The various features of the block chain technology makes it reliable and the companies use it to prevent fraud and fight against it if it happens in a business network. One of the best features of this technology is that the creator can share data quickly in the most secure way possible. Also, the creator does not have to take the responsibility or give it to anybody else so that the data stays secured; instead, the document keeps itself safe without anyone safeguarding it. Therefore, this technology has gained the trust of many companies because of the leading benefits it provides.
The type of security that is offered by the block chain technology is because of the way this system operates. A record of transactions is created by block chain that works on the end-to-end encryption which helps in blocking unauthorized and fraudulent activities. Moreover, most of the data was used to be saved on servers traditionally but with the arrival of block chain technology, the companies have changed the trend and now the data is saved in a bigger computer network. Previously, it was easier to hack the data because everything was saved on one server but this network of computers makes it difficult to enter the information and hack it.

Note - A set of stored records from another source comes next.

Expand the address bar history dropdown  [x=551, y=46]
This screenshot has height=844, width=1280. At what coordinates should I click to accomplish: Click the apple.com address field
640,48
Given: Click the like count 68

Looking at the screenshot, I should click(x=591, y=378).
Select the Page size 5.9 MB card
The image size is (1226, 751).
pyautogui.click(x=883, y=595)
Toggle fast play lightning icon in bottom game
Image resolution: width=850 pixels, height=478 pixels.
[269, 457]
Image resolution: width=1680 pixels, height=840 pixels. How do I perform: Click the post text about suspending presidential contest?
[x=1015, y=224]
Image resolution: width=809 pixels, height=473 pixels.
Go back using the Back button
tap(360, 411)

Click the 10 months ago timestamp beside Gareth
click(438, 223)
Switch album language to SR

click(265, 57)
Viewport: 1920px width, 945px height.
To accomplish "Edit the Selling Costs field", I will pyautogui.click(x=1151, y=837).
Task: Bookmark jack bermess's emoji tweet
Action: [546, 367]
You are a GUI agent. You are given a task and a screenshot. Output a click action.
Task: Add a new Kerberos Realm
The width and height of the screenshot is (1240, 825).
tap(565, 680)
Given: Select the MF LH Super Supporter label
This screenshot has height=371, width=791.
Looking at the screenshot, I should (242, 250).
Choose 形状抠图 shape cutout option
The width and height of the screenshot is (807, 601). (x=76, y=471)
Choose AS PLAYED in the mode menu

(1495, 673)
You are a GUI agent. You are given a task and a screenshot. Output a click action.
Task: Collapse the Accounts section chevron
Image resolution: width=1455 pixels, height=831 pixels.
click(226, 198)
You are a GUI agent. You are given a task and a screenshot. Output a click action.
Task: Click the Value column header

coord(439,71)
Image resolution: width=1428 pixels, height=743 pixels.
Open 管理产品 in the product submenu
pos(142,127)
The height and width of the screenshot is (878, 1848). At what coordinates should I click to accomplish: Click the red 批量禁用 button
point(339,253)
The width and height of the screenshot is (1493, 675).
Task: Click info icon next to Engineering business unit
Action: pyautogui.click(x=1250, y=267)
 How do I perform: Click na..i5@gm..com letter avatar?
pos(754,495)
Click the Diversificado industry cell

Other than being the most secure data storage center, the block chain technology is well known for its privacy measures. In this technology, the concerns can be catered privately by providing anonymous access to the data. Also, the creator can limit the access so that the users cannot make any change to the data. Since nobody gets the access to delete or change the data on block chain other than the creator itself, the data becomes immutable once transactions are recorded on it. In order to make the process valid, the participants of the network have to agree to the consensus before appending the transactions to the block chain.
The block chain professor and expert of accounting and finance in American University’s Kogod School of Business, Casey Evans stated that fraud can be detected by the block chain technology because the information is shared in the real time and all the transactions are visible to all the participants. This makes it easier to track to know who made what transaction at what time.
Just like any other criminal activity, the fraudsters use a lot of ways to hide their activities and processes including changing the paper or electronic documents, deleting or altering the information and details in the accounting systems of the company, and creating wrong files. However, if the shared digital ledger is used, the probability of fraud reduces because the transactions are transparent and they are visible to all the members of the business network with the help of a supply chain method. Due to the transparency feature, the participants are able to see the transfer and history of assets which makes it easier for them to identify fraudulent transactions. On the other hand, if somebody wants to tamper with the transactions, he needs to gain access to the majority of the system which is technically not possible. Moreover, the other feature of block chain technology that prevents the frauds from happening is that the user needs to get permission from the creator to access and make changes in the data. There are few block chains where permission cannot be given which cannot be used for highly sensitive data which can only be used and accessed by the authorized personnel. Therefore, it can be said that the usage of block chain technology will make the businesses less exposed to fraudulent activities.